> The task
An exact reprint of the whole listing is what the answer must contain.

"""

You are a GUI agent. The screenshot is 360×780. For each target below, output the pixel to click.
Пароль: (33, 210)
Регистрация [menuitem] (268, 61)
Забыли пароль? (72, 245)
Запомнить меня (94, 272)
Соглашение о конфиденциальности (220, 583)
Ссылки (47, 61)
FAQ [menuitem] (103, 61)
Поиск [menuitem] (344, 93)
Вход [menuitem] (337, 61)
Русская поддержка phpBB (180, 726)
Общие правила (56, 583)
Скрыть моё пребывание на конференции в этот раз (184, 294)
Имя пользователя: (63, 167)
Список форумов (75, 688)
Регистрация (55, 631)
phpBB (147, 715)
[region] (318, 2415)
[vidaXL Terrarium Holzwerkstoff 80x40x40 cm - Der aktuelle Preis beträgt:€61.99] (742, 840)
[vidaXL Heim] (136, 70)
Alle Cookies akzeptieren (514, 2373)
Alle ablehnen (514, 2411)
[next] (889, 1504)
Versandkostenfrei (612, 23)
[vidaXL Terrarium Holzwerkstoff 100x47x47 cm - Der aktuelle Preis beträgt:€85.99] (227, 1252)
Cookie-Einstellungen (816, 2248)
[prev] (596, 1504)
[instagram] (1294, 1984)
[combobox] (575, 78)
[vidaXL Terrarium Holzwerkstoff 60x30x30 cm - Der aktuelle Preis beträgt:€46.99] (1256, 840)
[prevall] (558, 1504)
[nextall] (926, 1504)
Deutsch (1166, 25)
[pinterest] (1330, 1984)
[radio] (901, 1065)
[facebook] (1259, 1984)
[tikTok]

"""

> Written solution
You are a GUI agent. The screenshot is 360×780. For each target below, output the pixel to click.
Пароль: (33, 210)
Регистрация [menuitem] (268, 61)
Забыли пароль? (72, 245)
Запомнить меня (94, 272)
Соглашение о конфиденциальности (220, 583)
Ссылки (47, 61)
FAQ [menuitem] (103, 61)
Поиск [menuitem] (344, 93)
Вход [menuitem] (337, 61)
Русская поддержка phpBB (180, 726)
Общие правила (56, 583)
Скрыть моё пребывание на конференции в этот раз (184, 294)
Имя пользователя: (63, 167)
Список форумов (75, 688)
Регистрация (55, 631)
phpBB (147, 715)
[region] (318, 2415)
[vidaXL Terrarium Holzwerkstoff 80x40x40 cm - Der aktuelle Preis beträgt:€61.99] (742, 840)
[vidaXL Heim] (136, 70)
Alle Cookies akzeptieren (514, 2373)
Alle ablehnen (514, 2411)
[next] (889, 1504)
Versandkostenfrei (612, 23)
[vidaXL Terrarium Holzwerkstoff 100x47x47 cm - Der aktuelle Preis beträgt:€85.99] (227, 1252)
Cookie-Einstellungen (816, 2248)
[prev] (596, 1504)
[instagram] (1294, 1984)
[combobox] (575, 78)
[vidaXL Terrarium Holzwerkstoff 60x30x30 cm - Der aktuelle Preis beträgt:€46.99] (1256, 840)
[prevall] (558, 1504)
[nextall] (926, 1504)
Deutsch (1166, 25)
[pinterest] (1330, 1984)
[radio] (901, 1065)
[facebook] (1259, 1984)
[tikTok]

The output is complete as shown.